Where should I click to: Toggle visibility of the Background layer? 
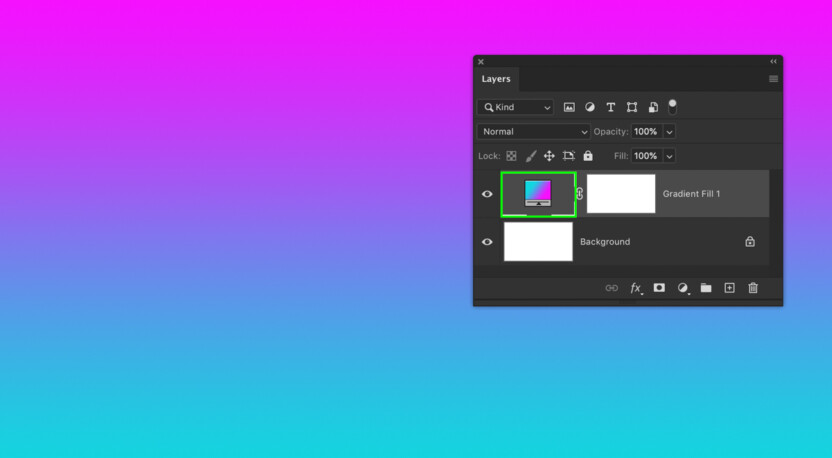click(488, 242)
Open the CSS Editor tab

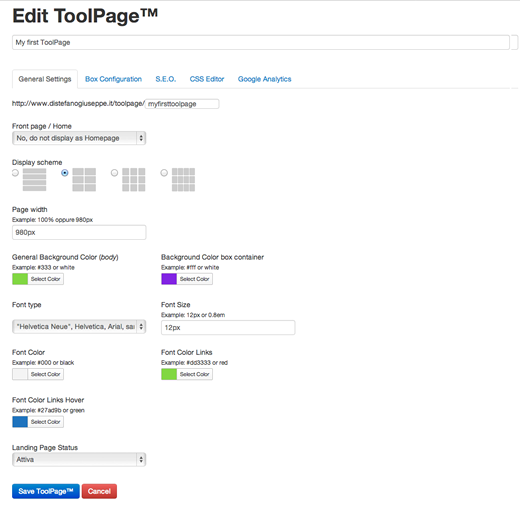207,79
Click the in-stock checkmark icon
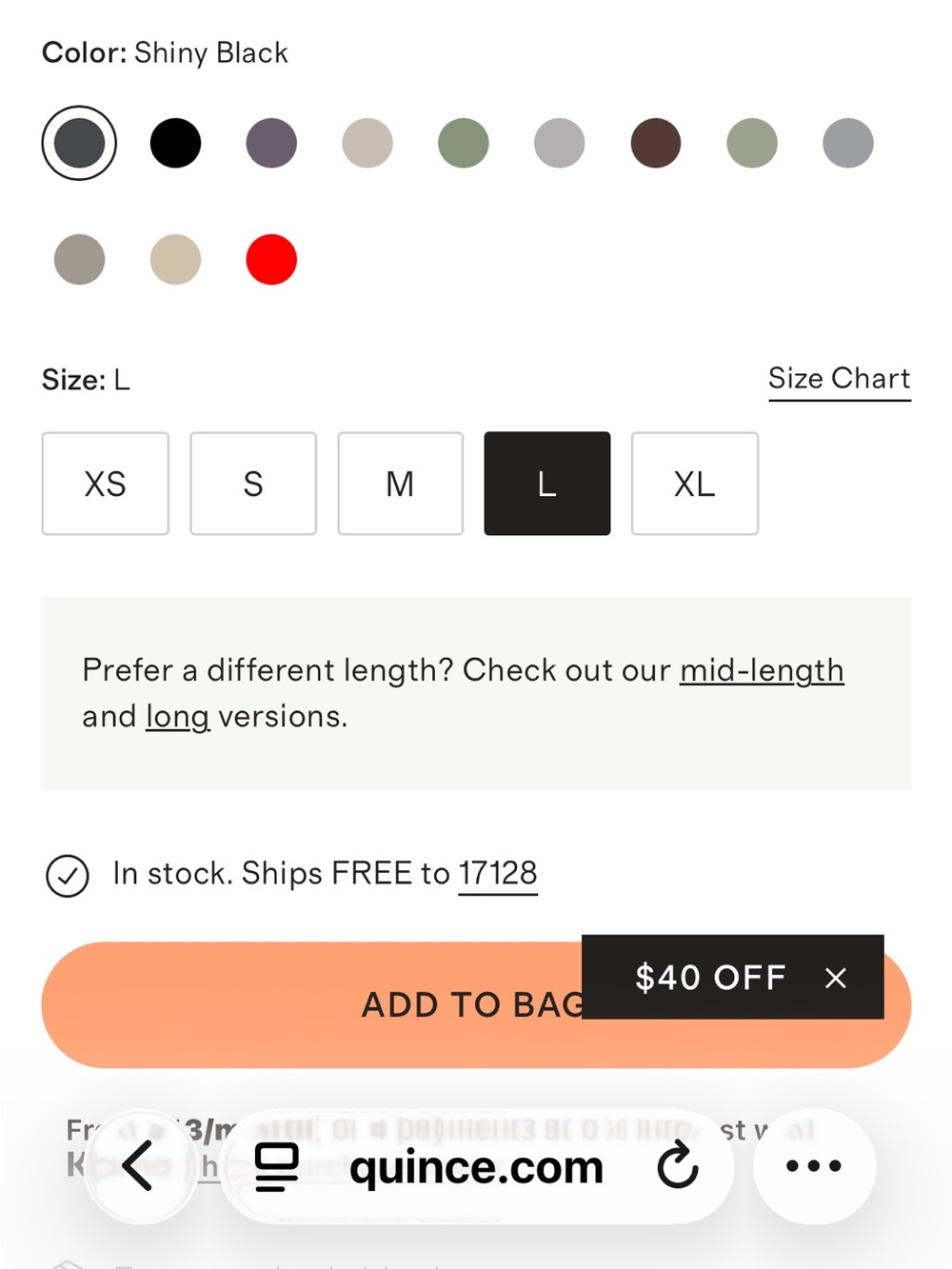The width and height of the screenshot is (952, 1269). 68,876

━━━━━━━━━━━━━━━━━━━━

* **About this task**:
If pictures appear in the data, do not print them; repeat the rest exactly.

* **Solution for this exercise**:
Where should I click to: Toggle visibility of the Background layer? 
click(488, 242)
Open the CSS Editor tab

207,79
Click the in-stock checkmark icon
The width and height of the screenshot is (952, 1269). 68,876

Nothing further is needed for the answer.